**Task objective**
Duplicate every line of the material below with no changes.

[Stored items]
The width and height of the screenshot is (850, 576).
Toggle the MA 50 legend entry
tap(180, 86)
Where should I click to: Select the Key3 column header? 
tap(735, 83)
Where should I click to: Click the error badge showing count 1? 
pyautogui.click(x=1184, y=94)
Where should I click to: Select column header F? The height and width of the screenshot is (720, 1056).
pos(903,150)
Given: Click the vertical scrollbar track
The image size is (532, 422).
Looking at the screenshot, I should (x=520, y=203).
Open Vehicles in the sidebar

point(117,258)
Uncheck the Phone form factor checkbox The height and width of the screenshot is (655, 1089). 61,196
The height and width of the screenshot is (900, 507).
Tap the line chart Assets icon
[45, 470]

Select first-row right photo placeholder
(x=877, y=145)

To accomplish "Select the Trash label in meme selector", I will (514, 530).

**Written response**
The width and height of the screenshot is (850, 576).
Toggle the MA 50 legend entry
tap(180, 86)
Where should I click to: Select the Key3 column header? 
tap(735, 83)
Where should I click to: Click the error badge showing count 1? 
pyautogui.click(x=1184, y=94)
Where should I click to: Select column header F? The height and width of the screenshot is (720, 1056).
pos(903,150)
Given: Click the vertical scrollbar track
The image size is (532, 422).
Looking at the screenshot, I should (x=520, y=203).
Open Vehicles in the sidebar

point(117,258)
Uncheck the Phone form factor checkbox The height and width of the screenshot is (655, 1089). 61,196
The height and width of the screenshot is (900, 507).
Tap the line chart Assets icon
[45, 470]

Select first-row right photo placeholder
(x=877, y=145)

To accomplish "Select the Trash label in meme selector", I will (514, 530).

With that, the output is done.